- _Task description_: Reproduce word for word everything in the data from the line containing "You are a GUI" down to the end of the data, leaving the pictures out.

- _Data listing_:
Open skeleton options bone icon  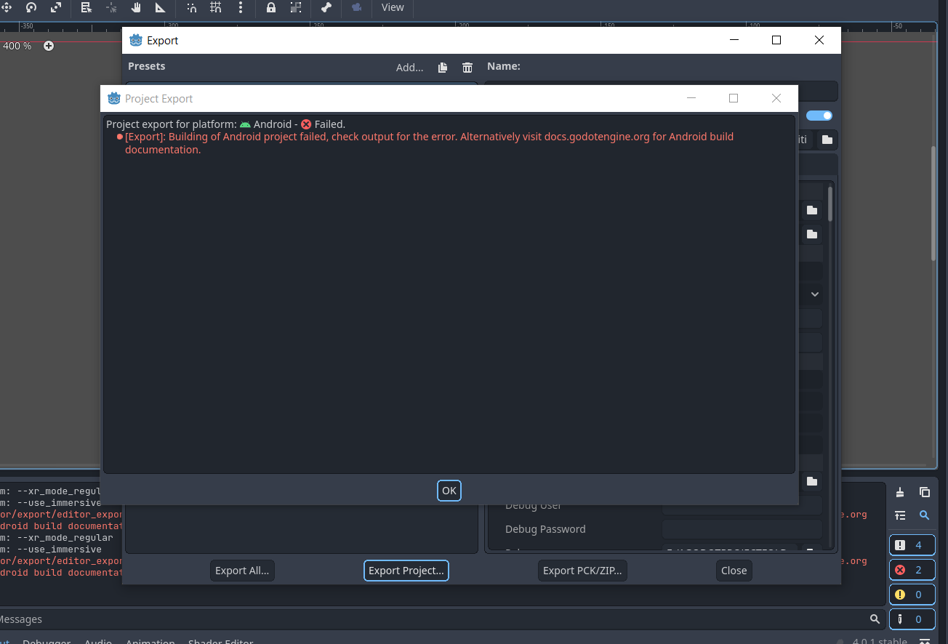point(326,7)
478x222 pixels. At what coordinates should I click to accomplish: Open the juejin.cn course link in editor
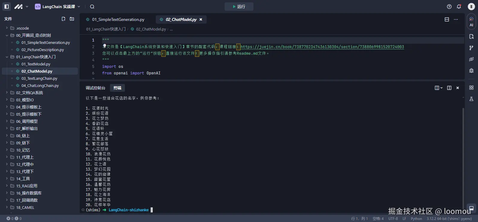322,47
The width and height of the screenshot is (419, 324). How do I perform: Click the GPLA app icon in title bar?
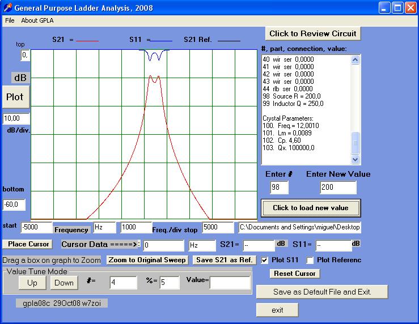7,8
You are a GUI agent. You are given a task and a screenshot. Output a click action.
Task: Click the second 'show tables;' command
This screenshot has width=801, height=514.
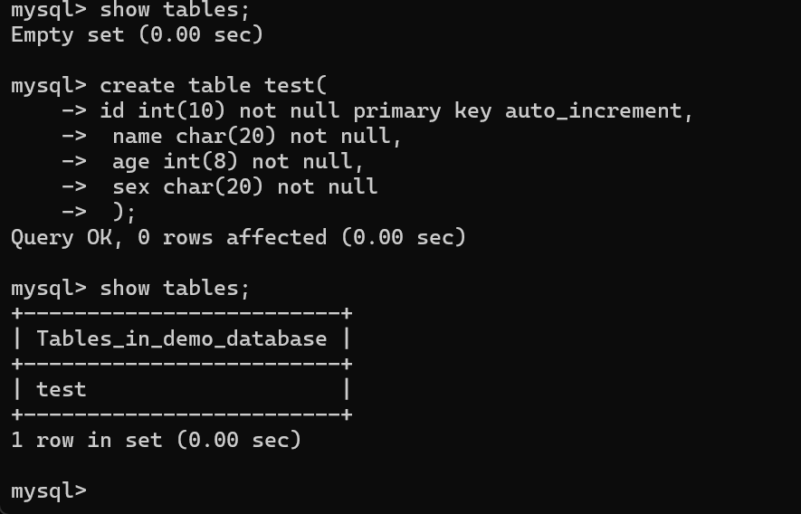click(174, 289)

- _Response to the task_:
You are a GUI agent. You are given a task and a screenshot. Output a click action.
Task: Click the second 'show tables;' command
This screenshot has width=801, height=514.
click(174, 289)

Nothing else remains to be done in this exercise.